DIRECTIONS FOR THIS TASK: What comes next in the article on city fees for car-free street fairs in San Francisco's Inner Sunset? Write a continuation that starts after its final sentence.

PASSAGE GIVEN:
begin

Last year's Inner Sunset Street Fair cost organizers $9,000 in fees. This year, it will expand as four separate one-block events called Inner Sunset Sundays, with fees totaling $25,000. Photo: Marty Chappell
San Franciscans have widely embraced events that close streets to cars and open them up to people, with Sunday Streets having expanded to 11 well-attended events per year, and possibly more to come. But for residents looking to hold car-free neighborhood events of their own, unaffordable city fees can present a major barrier.
Community organizers in the Inner Sunset, who are planning to hold four street fairs this year called Inner Sunset Sundays, have teamed up with Sunday Streets organizers to push city agencies to reduce costs and cut red tape to facilitate community street events.

end

DATA SHOWN:
begin

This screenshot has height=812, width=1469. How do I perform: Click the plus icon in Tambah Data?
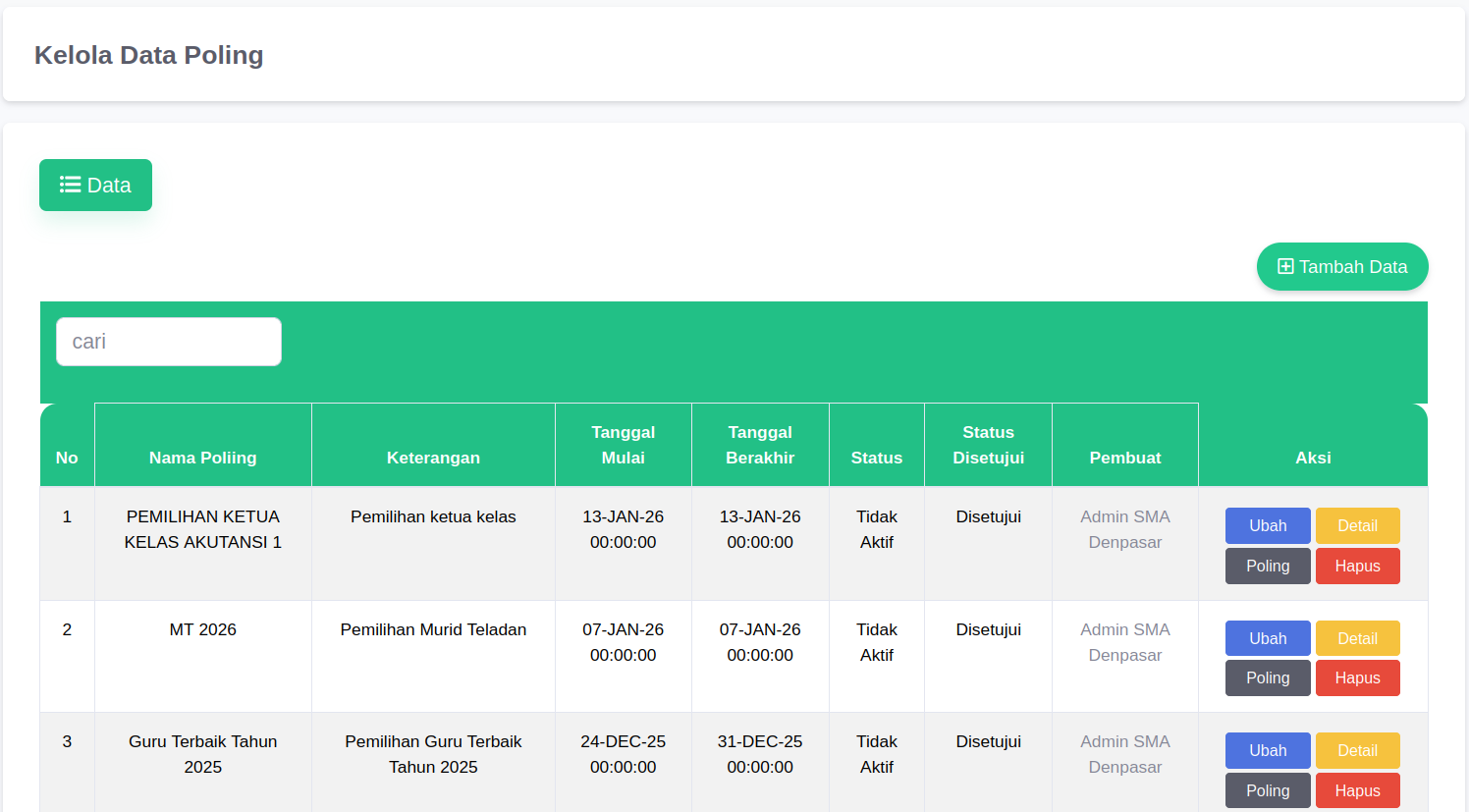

end

ANSWER TO THIS EXERCISE:
Organizer Adam Greenfield said Inner Sunset Sundays is intended to build on the success of the Inner Sunset Street Fair, which was held each of the last two years. However, fees for this year’s four events, which will take place on one block of Irving Street between 9th and 10th Avenues, will saddle organizers with an estimated bill of $25,000. The fees, he said, are not only questionable, but prevent organizers from holding bigger, more frequent events and force them to commercialize much of the space.
“The current system in San Francisco is destroying community — it’s that simple,” said Greenfield. “It’s harming people psychologically and physically, it’s harming business, it’s harming everybody. And I think it should be one of the city’s core goals to help people who are building community.”
“You don’t have to pay a toll every time you get in your car and drive around,” he said, “but for some reason when it comes to building community, which I think is as important as moving around, the city lumps excessive fees on you.”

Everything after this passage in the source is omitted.